Sep 2017 2nd Edition

Human trafficking is a criminal offence

Written by Dineo Mrali and Noluthando Motswai
Human trafficking is a global criminal offence that affects countless victims.

Perpetrators use various methods to lure their victims, including offers of employment.

Department of Justice and Constitutional Development (DoJ&CD) State Law Advisor Joseph Mogoshane said community members must visit their closest Department of Labour centre to validate job offers – especially those from outside their province or country.

“Any suspicious conduct by prospective employers or their agents must be reported to the nearest law enforcement agency,” said Mogoshane.

  He added that in some human trafficking cases, perpetrators use force and kidnap their victims.

Mogoshane said the Constitution clearly states that no one may be subjected to slavery, servitude or forced labour.

 In a bid to fight the scourge of trafficking and give effect to South Africa’s obligation to the United Nations Protocol to Prevent, Suppress and Punish Trafficking in Persons - especially women and children - government introduced the Prevention and Combating of Trafficking in Persons Act.

“The Act aims to deal comprehensively with human trafficking, in all its forms, and provides for the protection of and assistance to victims of trafficking,” said Mogoshane.

How to identify a victim of human trafficking:

  • They are often unable to speak the local language.
  • They appear to be trapped in their job or the place they stay.
  • They may have bruises and other signs of physical abuse.
  • They do not have identification documents (passport, identity document, refugee or asylum papers).

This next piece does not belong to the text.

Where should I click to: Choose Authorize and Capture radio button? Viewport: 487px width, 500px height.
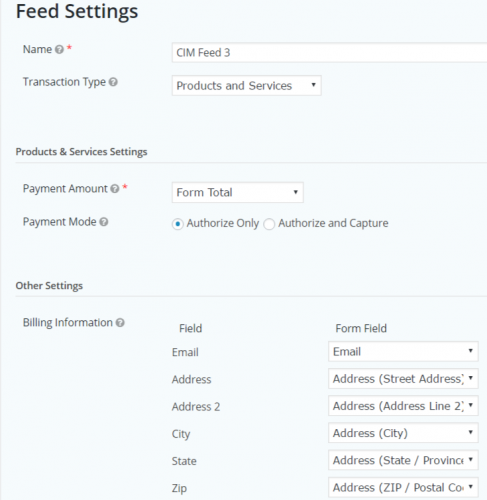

Tips that will help prevent human trafficking:

  • Be wary of people – men and women - who say they have job opportunities that promise a lot of money in a short space of time.
  • Teach children to be careful of adults who try to befriend them, whether in person or via cell phone or Internet chat rooms.
  • Contact immigration officers at the Department of Home Affairs, who play an important role in preventing cross-border human trafficking.
  • Report places where you suspect trafficked people are kept (for example, brothels, farms, factories and shebeens) to the local authorities.

Useful contacts:

SAPS Crime Stop: 08600 10 111 or SMS Crime Line: 32211 to report traffickers.

Department of Social Development 24-hour Command Centre: 0800 428 428 (toll- free) – callers can speak to a social worker for assistance and counselling. Callers can also request a social worker from the command centre to contact them by dialling *120*7867# (free) from any cell phone.